Molto generiche anche le diciture riportate negli ingredienti dove, al massimo, era stata indicata la presenza di carne di tonno o salmone. Tutto qui. Così, decisi a scoprire la realtà del contenuto delle scatolette, lo studio era iniziato e i risultati, come anticipato, sarebbero stati sbalorditivi. Dei 144 campioni sequenziali, infatti, ben 45, circa un terzo, contenevano DNA di squalo. Ma non sarebbe finita qui.
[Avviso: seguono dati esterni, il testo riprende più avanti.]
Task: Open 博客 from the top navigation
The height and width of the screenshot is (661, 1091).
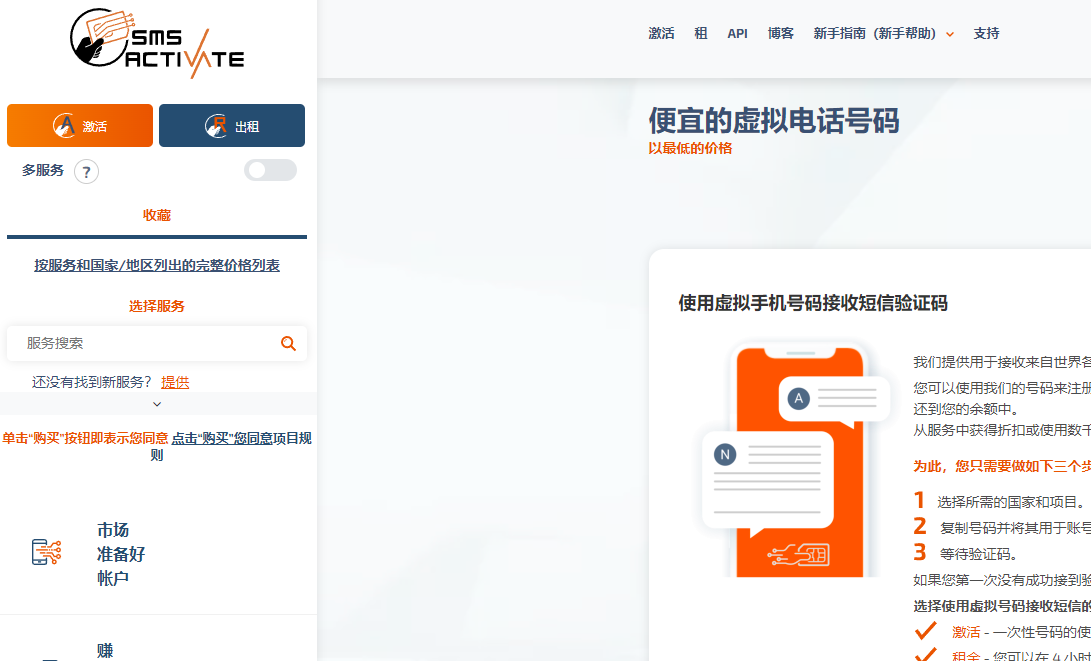Action: pyautogui.click(x=781, y=33)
Sì perché alcune delle specie di squalo trovate, sono presenti nella Lista rossa del IUCN (International Union for Conservation of Nature) dove sono classificate come "vulnerabili". Come lo squalo seta (Carcharinus falciformi) e il pinna bianca del reef (Triaenodon obesus) o super cacciati come la verdesca (Prionace glauca) il tigre della sabbia (Carcharias taurus) l'Hemigaleus microstoma e il Rhizoprionodon porosus.
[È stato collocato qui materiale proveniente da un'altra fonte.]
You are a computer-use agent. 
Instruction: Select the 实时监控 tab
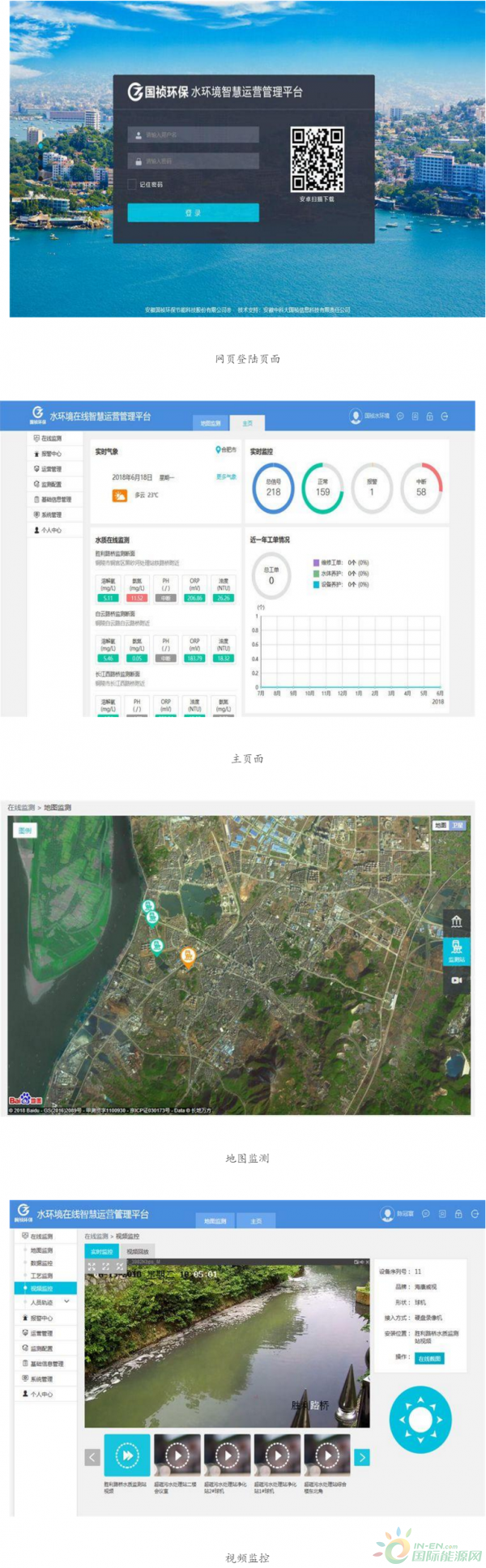tap(101, 1252)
Come sono finiti nel cibo per cani? Tra le ipotesi avanzate dagli studiosi quella che vede la carne provenire da carcasse precedentemente mutilate delle pinne. La carne di squalo, infatti, ha un valore molto più basso delle pinne che invece vengono vendute a peso d'oro nei mercati orientali e non solo. Come salvare gli squali dalle bocche famelici dei nostri amici a quattro zampe? "Etichette più accurate ed una maggiore attenzione da parte del consumatore, hanno concluso gli autori dello studio, certamente potrebbero aiutare a salvare questi predatori ed insieme la biodiversità del pianeta blu".